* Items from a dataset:
========

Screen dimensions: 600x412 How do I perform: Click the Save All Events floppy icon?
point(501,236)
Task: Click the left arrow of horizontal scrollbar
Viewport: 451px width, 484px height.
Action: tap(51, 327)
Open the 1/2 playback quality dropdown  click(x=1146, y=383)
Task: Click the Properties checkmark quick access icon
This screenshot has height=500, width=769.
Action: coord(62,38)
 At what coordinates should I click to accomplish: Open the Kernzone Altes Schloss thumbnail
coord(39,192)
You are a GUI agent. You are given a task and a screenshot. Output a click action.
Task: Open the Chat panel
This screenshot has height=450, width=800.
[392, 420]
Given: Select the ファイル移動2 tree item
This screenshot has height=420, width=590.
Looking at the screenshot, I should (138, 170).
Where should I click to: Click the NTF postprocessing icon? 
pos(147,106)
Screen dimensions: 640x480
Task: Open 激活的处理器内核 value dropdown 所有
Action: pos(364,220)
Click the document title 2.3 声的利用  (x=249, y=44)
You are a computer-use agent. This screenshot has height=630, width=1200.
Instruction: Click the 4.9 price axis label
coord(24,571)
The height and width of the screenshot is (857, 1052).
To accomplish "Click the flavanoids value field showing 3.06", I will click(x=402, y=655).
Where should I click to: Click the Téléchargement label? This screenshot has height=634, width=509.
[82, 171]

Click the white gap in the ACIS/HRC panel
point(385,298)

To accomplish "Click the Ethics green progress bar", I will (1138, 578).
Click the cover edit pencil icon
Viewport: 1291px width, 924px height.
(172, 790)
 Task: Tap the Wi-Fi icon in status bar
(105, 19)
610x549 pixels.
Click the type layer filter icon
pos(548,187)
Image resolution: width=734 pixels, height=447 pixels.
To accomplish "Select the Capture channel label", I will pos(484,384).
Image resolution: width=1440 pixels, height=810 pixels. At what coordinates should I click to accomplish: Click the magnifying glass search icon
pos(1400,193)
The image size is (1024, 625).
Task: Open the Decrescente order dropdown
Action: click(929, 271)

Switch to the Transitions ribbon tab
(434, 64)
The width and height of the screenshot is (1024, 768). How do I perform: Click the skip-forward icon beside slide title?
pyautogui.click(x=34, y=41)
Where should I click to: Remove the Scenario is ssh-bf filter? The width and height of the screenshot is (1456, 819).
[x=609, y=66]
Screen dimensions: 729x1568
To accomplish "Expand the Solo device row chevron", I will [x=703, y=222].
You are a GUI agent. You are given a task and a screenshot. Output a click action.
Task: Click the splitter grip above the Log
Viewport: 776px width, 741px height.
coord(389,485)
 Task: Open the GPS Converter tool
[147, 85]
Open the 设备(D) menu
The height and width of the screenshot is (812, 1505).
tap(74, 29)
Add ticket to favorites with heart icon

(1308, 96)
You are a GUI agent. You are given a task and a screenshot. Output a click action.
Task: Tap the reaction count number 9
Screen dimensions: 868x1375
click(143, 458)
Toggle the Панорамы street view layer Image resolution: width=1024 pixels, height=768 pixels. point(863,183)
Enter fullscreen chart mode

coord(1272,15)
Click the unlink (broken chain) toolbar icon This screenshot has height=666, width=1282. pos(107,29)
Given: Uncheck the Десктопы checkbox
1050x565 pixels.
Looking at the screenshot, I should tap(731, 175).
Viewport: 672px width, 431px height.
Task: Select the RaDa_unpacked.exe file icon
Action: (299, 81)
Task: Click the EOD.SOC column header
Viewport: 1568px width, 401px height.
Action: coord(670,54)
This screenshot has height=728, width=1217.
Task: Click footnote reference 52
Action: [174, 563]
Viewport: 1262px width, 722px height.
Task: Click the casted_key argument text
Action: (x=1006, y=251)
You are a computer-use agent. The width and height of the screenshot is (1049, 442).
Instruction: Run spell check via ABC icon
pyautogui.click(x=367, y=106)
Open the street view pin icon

========

* Assignment:
Of the entries above, repeat exactly the lines between the line with "This screenshot has height=450, width=800." and the line with "Image resolution: width=734", inclusive, and no others.

* Answer box:
This screenshot has height=450, width=800.
[392, 420]
Given: Select the ファイル移動2 tree item
This screenshot has height=420, width=590.
Looking at the screenshot, I should (138, 170).
Where should I click to: Click the NTF postprocessing icon? 
pos(147,106)
Screen dimensions: 640x480
Task: Open 激活的处理器内核 value dropdown 所有
Action: pos(364,220)
Click the document title 2.3 声的利用  (x=249, y=44)
You are a computer-use agent. This screenshot has height=630, width=1200.
Instruction: Click the 4.9 price axis label
coord(24,571)
The height and width of the screenshot is (857, 1052).
To accomplish "Click the flavanoids value field showing 3.06", I will click(x=402, y=655).
Where should I click to: Click the Téléchargement label? This screenshot has height=634, width=509.
[82, 171]

Click the white gap in the ACIS/HRC panel
point(385,298)

To accomplish "Click the Ethics green progress bar", I will (1138, 578).
Click the cover edit pencil icon
Viewport: 1291px width, 924px height.
(172, 790)
 Task: Tap the Wi-Fi icon in status bar
(105, 19)
610x549 pixels.
Click the type layer filter icon
pos(548,187)
Image resolution: width=734 pixels, height=447 pixels.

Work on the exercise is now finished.